Le potentiel du processus mondial de numérisation des économies et des sociétés n'est plus à démontrer. Il peut être créateur de richesses, d'emploi, d'insertion sociale (accès à la santé, à l'éducation) et économique - à travers notamment les services de la banque mobile -, agent de transformation de l'État et des entreprises, outil de rapprochement des citoyens de l'administration publique, etc.
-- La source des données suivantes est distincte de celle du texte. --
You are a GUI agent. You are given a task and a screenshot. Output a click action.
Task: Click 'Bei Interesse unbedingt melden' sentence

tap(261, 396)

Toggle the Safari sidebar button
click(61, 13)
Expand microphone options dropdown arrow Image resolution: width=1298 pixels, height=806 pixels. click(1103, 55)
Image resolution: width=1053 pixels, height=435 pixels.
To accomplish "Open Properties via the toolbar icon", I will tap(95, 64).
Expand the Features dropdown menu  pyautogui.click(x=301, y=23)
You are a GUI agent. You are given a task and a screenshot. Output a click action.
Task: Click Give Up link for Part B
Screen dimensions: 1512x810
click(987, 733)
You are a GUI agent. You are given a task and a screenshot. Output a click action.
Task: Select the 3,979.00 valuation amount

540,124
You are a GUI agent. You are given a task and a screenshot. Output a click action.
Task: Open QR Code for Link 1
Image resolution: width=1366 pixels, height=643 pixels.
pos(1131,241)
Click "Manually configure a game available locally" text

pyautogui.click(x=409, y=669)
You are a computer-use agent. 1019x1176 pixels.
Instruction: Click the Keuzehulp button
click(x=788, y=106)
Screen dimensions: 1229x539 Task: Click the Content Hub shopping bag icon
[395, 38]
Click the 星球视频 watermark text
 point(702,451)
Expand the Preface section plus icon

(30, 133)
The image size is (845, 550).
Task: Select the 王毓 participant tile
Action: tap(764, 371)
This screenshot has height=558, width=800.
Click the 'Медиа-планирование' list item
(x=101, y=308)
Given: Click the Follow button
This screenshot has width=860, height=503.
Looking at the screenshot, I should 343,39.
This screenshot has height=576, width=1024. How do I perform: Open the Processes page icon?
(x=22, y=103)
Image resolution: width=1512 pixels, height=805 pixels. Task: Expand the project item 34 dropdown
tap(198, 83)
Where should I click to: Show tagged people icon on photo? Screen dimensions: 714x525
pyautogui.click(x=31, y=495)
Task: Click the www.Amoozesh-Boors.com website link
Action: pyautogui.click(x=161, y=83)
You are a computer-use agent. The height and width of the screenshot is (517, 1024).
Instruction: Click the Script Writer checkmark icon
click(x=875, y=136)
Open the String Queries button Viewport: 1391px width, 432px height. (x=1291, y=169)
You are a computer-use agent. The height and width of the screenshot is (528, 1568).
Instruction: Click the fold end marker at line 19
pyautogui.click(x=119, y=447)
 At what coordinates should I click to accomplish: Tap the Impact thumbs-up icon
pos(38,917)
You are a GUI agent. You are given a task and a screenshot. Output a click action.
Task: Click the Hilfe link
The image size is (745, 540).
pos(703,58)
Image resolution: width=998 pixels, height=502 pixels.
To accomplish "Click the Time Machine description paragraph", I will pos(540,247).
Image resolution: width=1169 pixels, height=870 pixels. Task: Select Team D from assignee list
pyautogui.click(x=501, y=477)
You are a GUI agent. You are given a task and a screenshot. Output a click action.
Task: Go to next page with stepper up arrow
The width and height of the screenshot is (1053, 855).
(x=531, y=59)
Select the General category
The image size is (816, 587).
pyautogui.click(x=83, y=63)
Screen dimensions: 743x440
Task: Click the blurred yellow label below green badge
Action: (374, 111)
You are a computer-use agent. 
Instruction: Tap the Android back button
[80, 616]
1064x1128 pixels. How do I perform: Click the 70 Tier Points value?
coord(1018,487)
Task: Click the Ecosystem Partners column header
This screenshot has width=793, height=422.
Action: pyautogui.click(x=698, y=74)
En Afrique, cela est encore plus vrai compte tenu de la taille du continent, de la jeunesse de la population et des défis écologiques, démographiques, sanitaires et sociaux à venir. Une étude réalisée par McKinsey en 2013 estimait le potentiel du numérique africain en 2025 : la contribution de l'Internet au PIB africain sera de 300 milliards de dollars, 75 milliards de dollars seront réalisés chaque année par le commerce en ligne et 300 milliards de gains de productivité seront accomplis dans certains secteurs clés. Ce potentiel est inégalement réparti, puisque sur les 54 pays africains, cinq seulement - Maroc, Sénégal, Rwanda, Afrique du Sud, Kenya - jouissent à ce jour d'une capacité prometteuse.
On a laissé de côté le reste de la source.